(QUOTED PASSAGE):
You are here: Foswiki>Tasks Web>Item10369 (02 Nov 2012, GeorgeClark)Edit Attach

Item10369: jquery.blockUI.uncompressed.js utf-8 encoded characters break YUI compressor

pencil
Priority: Urgent
Current State: Closed
Released In: 1.1.3
Target Release: patch
Applies To: Extension
Component: BuildContrib, JQueryPlugin
Branches:
Reported By: GeorgeClark
Waiting For:
Last Change By: GeorgeClark
There are utf-8 characters in jquery.blockUI.uncompressed.js

The file contains 3 hex bytes ahead of the opening /*! that are not visible in various web views or in vi, but do show up in nano and can be seen with a hexdump

$ head -1 ~gac/jquery.blockUI.uncompressed.js | hexdump -C
00000000  ef bb bf 2f 2a 21 0a                              |/*!.|
00000007

$ hexdump -C (file containing /*!) 
00000000  2f 2a 21 0a                                       |/*!.|
00000004

The ef bb bf is bogus and breaks the javascript compressor

Generated /var/www/foswiki/trunk/JQueryPlugin/pub/System/JQueryPlugin/plugins/blockui/jquery.blockUI.init.js from /var/www/foswiki/trunk/JQueryPlugin/pub/System/JQueryPlugin/plugins/blockui/jquery.blockUI.init.uncompressed.js

[ERROR] 1:1:illegal character

[ERROR] 1:1:syntax error

[ERROR] 1:2:illegal character

[ERROR] 1:3:illegal character

[ERROR] 1:3:syntax error

[ERROR] 1:0:Compilation produced 5 syntax errors.
org.mozilla.javascript.EvaluatorException: Compilation produced 5 syntax errors.
        at com.yahoo.platform.yui.compressor.YUICompressor$1.runtimeError(YUICompressor.java:135)

(SUPPLIED DATA):
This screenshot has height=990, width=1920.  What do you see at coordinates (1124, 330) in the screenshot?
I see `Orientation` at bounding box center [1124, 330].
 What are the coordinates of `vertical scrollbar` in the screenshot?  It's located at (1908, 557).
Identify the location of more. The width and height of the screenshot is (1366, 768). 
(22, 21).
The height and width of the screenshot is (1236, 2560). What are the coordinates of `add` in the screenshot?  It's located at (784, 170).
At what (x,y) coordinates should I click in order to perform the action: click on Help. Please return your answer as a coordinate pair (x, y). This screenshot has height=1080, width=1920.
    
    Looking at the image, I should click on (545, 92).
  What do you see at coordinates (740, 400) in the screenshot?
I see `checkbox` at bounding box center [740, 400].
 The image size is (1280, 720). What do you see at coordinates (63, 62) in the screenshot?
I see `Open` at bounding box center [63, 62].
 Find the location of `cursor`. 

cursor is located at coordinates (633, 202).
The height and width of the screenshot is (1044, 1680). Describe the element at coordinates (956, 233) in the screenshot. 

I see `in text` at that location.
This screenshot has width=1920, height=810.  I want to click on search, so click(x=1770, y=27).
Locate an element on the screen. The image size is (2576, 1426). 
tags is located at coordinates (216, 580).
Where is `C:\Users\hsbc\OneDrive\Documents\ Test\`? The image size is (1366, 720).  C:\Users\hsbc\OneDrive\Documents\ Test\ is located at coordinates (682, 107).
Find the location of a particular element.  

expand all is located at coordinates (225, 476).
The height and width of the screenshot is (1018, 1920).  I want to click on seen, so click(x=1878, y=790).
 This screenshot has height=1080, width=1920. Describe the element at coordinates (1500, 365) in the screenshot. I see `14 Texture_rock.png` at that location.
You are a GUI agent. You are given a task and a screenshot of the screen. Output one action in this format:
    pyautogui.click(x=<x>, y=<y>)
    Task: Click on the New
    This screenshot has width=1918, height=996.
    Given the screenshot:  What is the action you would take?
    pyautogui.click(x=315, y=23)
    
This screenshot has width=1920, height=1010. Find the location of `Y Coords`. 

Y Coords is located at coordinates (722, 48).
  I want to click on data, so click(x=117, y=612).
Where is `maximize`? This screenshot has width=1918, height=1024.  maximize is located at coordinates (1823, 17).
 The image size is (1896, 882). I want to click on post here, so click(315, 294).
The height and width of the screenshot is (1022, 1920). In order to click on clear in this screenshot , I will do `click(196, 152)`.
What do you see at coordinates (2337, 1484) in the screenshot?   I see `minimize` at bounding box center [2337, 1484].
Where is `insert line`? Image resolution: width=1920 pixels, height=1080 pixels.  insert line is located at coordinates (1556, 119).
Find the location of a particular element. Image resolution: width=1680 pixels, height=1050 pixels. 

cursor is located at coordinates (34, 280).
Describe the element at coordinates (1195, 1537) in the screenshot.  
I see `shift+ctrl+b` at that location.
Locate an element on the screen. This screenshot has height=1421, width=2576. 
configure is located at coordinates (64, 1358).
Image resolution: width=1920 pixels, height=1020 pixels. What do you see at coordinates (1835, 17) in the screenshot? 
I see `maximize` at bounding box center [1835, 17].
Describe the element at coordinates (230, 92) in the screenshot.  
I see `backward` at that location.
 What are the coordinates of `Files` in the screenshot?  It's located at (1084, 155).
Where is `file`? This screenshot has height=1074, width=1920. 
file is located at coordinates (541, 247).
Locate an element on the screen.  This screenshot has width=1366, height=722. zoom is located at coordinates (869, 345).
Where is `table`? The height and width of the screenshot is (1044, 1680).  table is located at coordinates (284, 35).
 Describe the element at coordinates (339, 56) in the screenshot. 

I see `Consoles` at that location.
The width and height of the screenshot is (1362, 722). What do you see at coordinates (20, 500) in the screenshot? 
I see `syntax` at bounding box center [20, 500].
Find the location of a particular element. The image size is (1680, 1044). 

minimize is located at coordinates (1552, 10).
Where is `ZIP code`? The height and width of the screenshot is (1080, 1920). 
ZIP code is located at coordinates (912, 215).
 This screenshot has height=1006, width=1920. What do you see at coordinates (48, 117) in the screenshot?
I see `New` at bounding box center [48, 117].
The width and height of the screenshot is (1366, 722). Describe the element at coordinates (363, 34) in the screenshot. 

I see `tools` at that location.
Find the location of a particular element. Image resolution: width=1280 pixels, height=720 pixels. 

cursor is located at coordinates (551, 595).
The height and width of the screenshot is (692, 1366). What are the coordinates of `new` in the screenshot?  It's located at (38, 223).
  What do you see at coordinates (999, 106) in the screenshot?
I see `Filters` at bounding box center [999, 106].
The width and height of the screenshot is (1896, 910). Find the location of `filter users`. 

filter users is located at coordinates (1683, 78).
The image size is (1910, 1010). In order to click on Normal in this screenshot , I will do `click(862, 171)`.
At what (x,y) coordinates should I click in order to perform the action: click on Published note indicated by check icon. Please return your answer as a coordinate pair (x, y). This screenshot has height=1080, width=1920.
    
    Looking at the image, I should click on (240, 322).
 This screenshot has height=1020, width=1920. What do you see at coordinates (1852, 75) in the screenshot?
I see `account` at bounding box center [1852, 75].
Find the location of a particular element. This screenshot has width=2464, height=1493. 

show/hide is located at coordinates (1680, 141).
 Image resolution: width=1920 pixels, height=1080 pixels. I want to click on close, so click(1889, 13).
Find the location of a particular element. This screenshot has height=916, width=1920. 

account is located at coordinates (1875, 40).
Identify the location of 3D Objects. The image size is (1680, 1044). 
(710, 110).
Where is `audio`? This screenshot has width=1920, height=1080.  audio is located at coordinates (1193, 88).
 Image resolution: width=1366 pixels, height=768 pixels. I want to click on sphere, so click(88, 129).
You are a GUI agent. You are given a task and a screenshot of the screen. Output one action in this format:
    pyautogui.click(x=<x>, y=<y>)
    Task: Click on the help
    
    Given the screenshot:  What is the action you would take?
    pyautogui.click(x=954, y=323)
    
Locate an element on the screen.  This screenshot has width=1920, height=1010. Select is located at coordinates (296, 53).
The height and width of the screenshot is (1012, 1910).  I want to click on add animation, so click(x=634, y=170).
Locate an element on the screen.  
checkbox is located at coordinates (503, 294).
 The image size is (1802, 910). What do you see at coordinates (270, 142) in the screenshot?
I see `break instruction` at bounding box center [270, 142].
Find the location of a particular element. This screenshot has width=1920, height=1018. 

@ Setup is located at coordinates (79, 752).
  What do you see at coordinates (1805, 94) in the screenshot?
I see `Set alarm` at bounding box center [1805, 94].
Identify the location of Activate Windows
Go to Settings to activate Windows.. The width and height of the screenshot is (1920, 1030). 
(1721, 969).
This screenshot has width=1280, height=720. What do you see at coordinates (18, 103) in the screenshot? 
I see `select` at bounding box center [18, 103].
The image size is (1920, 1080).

(OBJECTIVE): Copy the stretch of the bug report from "[ERROR] 1:1:illegal character" through "1:0:Compilation produced 5 syntax errors.".

(PROBLEM SOLUTION):
[ERROR] 1:1:illegal character

[ERROR] 1:1:syntax error

[ERROR] 1:2:illegal character

[ERROR] 1:3:illegal character

[ERROR] 1:3:syntax error

[ERROR] 1:0:Compilation produced 5 syntax errors.